Am Rundenende wird jeweils die Ereigniskarte der Runde ausgewertet. Manchmal sind dies feste Ansagen, wie dass alle Spieler am Rundenende drei Geld bekommen oder irgendetwas verlieren. Zumeist sind es aber militärische Ereignisse bei denen die Truppenstärke der Spieler verglichen wird und man danach etwas erhält oder abgezogen bekommt. Die erste und letzte Ereigniskarte des Spiels sind fest vorgeben. Die anderen Karten werden zufällig bestimmt. So startet jede Partie mit Bevölkerungswachstum, einem Ereignis, welches niedrige Würfe in der ersten Runde abmildert. Das letzte Ereignis ist die Eroberung der Perser. Mit jenem Ereignis wird ein Anreiz gesetzt vorher die schwerste militärische Erkundung durchzuführen: Die Eroberung von Persepolis. Diese feste Vorgabe der beiden Ereignisse finde ich total sinnvoll. Es kommt für mich aber ein wenig mit dem faden Gefühl einher, dass man wohl gemerkt hat, das Spiel würde ansonsten die Balance verlieren. Meines Ermessens ist ein schlechter Wurf in Runde 2 kaum weniger schlimm als in Runde 1. Dort wird man damit dann aber einfach leben müssen. Ebenso muss man damit klarkommen, wenn man gleich mehrfach hintereinander zu Spielbeginn niedrig würfelt. Es gibt keine Möglichkeit hier aktiv etwas gegen zu tun. Man kann einfach nur schauen, dass man sich dann mit der Aktion Gesetzgebung drei Bevölkerung sowie eine weitere Politikkarte holt.

::::::::::

→ Aufgabenstellung: Führe den obigen Text über die Ereigniskarten des Brettspiels im selben Stil ab seinem letzten Satz fort.

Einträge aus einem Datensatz

::::::::::

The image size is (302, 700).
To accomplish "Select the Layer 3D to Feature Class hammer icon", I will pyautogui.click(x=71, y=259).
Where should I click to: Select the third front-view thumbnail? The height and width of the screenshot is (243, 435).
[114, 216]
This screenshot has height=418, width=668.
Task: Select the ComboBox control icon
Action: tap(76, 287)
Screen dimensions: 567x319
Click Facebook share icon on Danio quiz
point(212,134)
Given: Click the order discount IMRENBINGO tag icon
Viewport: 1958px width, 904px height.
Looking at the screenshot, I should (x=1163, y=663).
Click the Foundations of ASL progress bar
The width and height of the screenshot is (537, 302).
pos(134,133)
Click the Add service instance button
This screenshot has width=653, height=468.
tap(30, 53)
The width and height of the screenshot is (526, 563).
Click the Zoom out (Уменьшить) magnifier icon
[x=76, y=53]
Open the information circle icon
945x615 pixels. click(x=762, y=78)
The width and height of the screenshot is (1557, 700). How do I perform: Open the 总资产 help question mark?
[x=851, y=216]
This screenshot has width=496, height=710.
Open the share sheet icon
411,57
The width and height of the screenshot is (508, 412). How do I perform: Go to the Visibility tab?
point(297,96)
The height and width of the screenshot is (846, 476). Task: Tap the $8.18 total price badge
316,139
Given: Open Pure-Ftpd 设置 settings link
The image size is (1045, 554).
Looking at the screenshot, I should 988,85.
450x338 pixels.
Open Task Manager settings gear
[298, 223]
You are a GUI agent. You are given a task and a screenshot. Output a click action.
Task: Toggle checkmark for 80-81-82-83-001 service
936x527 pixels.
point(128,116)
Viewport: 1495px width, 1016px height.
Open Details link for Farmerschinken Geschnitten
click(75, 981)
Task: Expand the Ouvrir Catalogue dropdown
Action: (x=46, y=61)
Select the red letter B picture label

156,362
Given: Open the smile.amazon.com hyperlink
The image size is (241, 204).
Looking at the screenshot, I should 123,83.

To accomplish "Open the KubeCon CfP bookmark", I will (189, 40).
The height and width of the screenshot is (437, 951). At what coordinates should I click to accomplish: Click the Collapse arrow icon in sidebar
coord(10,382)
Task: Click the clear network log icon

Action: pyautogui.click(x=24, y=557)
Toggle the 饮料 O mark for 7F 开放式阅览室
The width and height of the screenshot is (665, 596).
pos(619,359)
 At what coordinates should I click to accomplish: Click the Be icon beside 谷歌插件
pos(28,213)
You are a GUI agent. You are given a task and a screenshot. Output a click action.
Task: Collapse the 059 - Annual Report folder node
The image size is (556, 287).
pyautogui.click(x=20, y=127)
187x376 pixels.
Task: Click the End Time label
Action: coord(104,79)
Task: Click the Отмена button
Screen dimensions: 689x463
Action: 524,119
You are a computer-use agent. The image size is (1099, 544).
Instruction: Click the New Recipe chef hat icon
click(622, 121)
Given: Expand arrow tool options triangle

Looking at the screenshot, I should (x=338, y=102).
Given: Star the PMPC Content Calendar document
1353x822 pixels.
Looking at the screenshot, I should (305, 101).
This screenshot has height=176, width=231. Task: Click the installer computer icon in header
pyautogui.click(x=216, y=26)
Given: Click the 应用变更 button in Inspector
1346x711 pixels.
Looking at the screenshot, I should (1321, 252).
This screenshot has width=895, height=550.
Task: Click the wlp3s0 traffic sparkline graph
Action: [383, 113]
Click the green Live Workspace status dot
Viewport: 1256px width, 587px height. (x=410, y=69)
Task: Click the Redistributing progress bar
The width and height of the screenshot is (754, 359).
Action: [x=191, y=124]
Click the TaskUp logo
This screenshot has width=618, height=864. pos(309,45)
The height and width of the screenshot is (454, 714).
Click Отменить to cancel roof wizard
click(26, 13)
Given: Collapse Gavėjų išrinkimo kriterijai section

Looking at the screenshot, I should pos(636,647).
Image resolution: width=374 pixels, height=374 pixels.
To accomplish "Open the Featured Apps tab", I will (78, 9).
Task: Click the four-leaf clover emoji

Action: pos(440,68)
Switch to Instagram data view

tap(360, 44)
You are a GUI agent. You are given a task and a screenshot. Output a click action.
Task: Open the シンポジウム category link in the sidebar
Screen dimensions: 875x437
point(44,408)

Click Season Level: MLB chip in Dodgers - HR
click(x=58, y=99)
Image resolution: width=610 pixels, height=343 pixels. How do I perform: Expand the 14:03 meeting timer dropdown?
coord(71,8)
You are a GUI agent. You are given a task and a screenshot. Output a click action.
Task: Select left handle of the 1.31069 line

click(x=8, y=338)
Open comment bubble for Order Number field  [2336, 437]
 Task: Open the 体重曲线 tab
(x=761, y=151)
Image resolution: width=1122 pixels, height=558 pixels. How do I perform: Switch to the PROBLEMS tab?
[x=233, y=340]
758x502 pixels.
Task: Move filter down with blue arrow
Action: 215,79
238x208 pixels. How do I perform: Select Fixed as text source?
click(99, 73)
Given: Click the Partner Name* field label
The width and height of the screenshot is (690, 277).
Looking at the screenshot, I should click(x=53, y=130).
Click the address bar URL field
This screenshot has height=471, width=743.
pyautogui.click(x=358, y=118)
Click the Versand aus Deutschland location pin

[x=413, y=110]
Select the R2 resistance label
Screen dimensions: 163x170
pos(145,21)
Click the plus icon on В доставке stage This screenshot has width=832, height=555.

::::::::::

→ Erwartete Antwort:
Kommen wir also dazu zurück ob Khôra ein Zivilisationsspiel ist. Vieles spricht dafür, zumindest von der Thematik her. So errichtet man mit den Politikkarten Gebäude und außerdem entwickelt man auf dem Stadttableau ja auch den eigenen Stadtstaat weiter. Auch die Erkundungen über die Militäraktion sprechen dafür – auch wenn diese über das Einsammeln von Wissensmarkern sehr abstrakt gehalten sind. Die grandiose Bebilderung von Politikkarten, Aktionsplättchen und Ereignissen durch David Chapoulet und Jocelyn Millet sprechen ebenfalls dafür. Trotzdem spielt sich das Ganze eher wie ein Wirtschaftsspiel mit starken Optimieraspekten. Wahrscheinlich fehlt für das Zivilisationsspielgefühl auch ein wenig das Geschehen auf dem gemeinsamen Spielbrett. Hier entsteht nichts. Es werden nur Marker bewegt und Plättchen eingesammelt. Dementsprechend bleibt die eigenen Stadtstaatentwicklung ein wenig abstrakt und auf die eigene Kartenauslage beschränkt.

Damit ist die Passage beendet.